Wednesday, April 18, 2012

DISTRICT AG TO SUE FORMER CITY WORKERS FOR FRAUDULANT JOBLESS BENEFITS

DISTRICT AG TO SUE FORMER CITY WORKERS FOR FRAUDULANT JOBLESS BENEFITS

By Nikita Stewart, April 18, 2012 + Washington Post

The District’s attorney general will sue city employees recently fired for collecting unemployment benefits while working.

Attorney General Irvin B. Nathan said Wednesday his office will begin filing civil lawsuits “in the next few weeks” to get back the city’s money. District officials have estimated that the city distributed fraudulent payments of as much as $800,000 since 2009.

Mayor Vincent C. Gray’s administration has fired 61 out of 92 employees who were suspended in February, pending the outcome of an investigation that involves combing through city records to determine whether workers double-dipped over the past three years.

More employees are expected to be fired, and the Department of Employment Services, which administers the jobless benefits program, has found that another 100 workers may have received fraudulent payments as well. At least 40 workers who had left the District employment before the February suspension have also been implicated.

“Like our Mayor, I take these cases very seriously. My office is fully committed to recouping all monies it can from present and former city employees who illegally obtained unemployment compensation while working for the city government,” Nathan said in a statement Wednesday. “As we continue to receive referrals from the Office of the Inspector General — about 30 cases thus far — we are preparing civil collection cases against the individuals involved. We expect to begin filing these cases in the next few weeks.”

The checks ranged from a few hundred dollars to more than $20,000 per employee. Gray spokesman Pedro Ribeiro said the city had turned over the cases to the Office of the Attorney General to recoup the money.

“We’re not going to tolerate this kind of activity in the government,” Ribeiro said.

DOES Director Lisa Mallory said that since the February suspensions, the agency had discovered overpayments to more current employees. “We found another batch of 100,” she said.

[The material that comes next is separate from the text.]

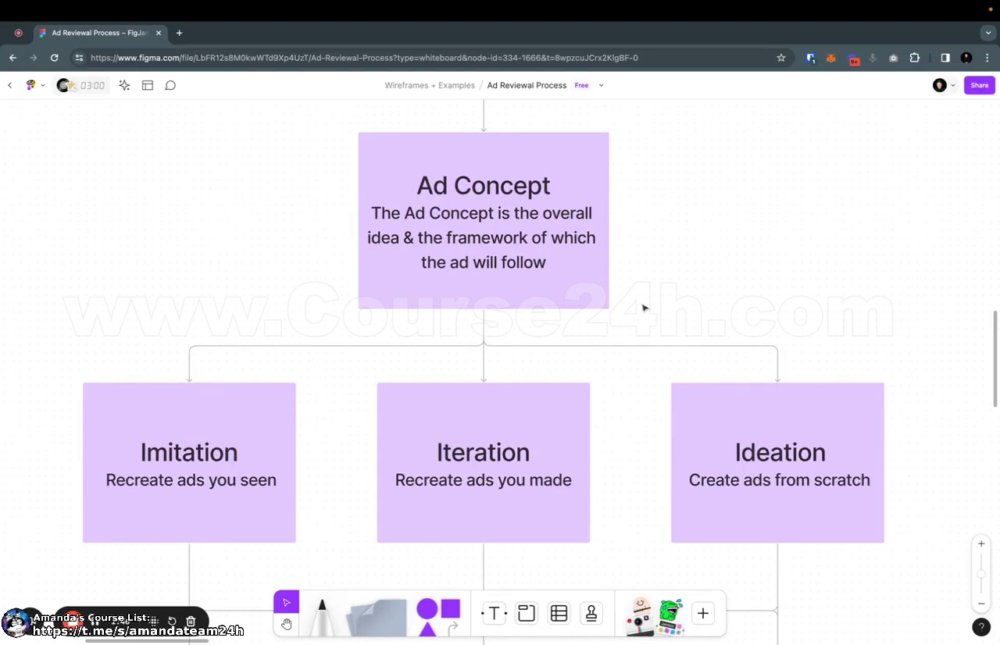The width and height of the screenshot is (1000, 645).
Task: Toggle the browser side panel
Action: (945, 58)
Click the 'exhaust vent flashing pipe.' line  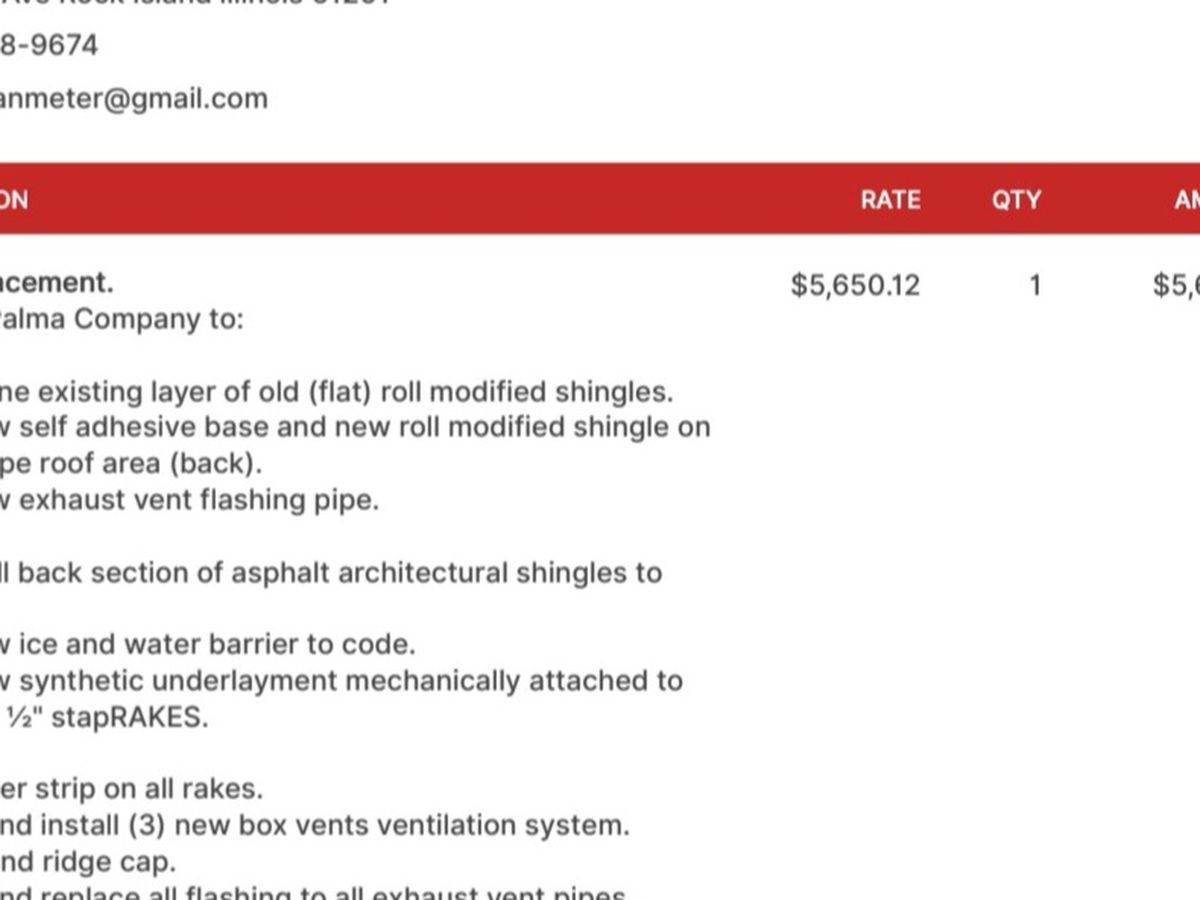point(190,499)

Those workers must be notified and have the opportunity to appeal before their alleged overpayments become cases. City officials do not yet have estimates on how much compensation those 100 employees received.

The Office of the Inspector General, which has garnered guilty pleas in eight similar investigations since December 2010, has teamed with Nathan’s office to conduct the investigation.

City officials have declined to list names, job titles or departments of those who received the overpayments, citing personnel laws. But Nathan has said many of the workers were in the Office of the State Superintendent of Education and described them as drivers.

Officials said that they expect to fire more employees, in addition to the 61, and that a few employees have escaped termination. The probe found three employees were unaware the payments were in error and avoided termination, according to records obtained by The Washington Post. The city also has decided to use “alternative discipline” on a handful of employees: two accepted suspensions while another returned to work after repaying the money.

In those cases, “the amount was significantly low or it was an oversight,” Ribeiro said.

DOES is conducting an audit of payments distributed since 2009. With the help of funding from the U.S. Department of Labor, the city agency said it has instituted a more comprehensive cross-checking system that compares city payroll lists, a national database of new hires and unemployment recipients.

Mallory pointed to Gray’s “mandate” to eradicate waste in city government.

The Gray administration had a shaky start last year, criticized for high salaries and questionable hires. Gray terminated or asked for resignations of several of those high-profile employees, and his administration now requires all employees to sign an ethics pledge.

Mallory said unemployment compensation was one of the areas that DOES knew needed some house-cleaning. “We are not going to stand for any abuse in any of these programs,” she said.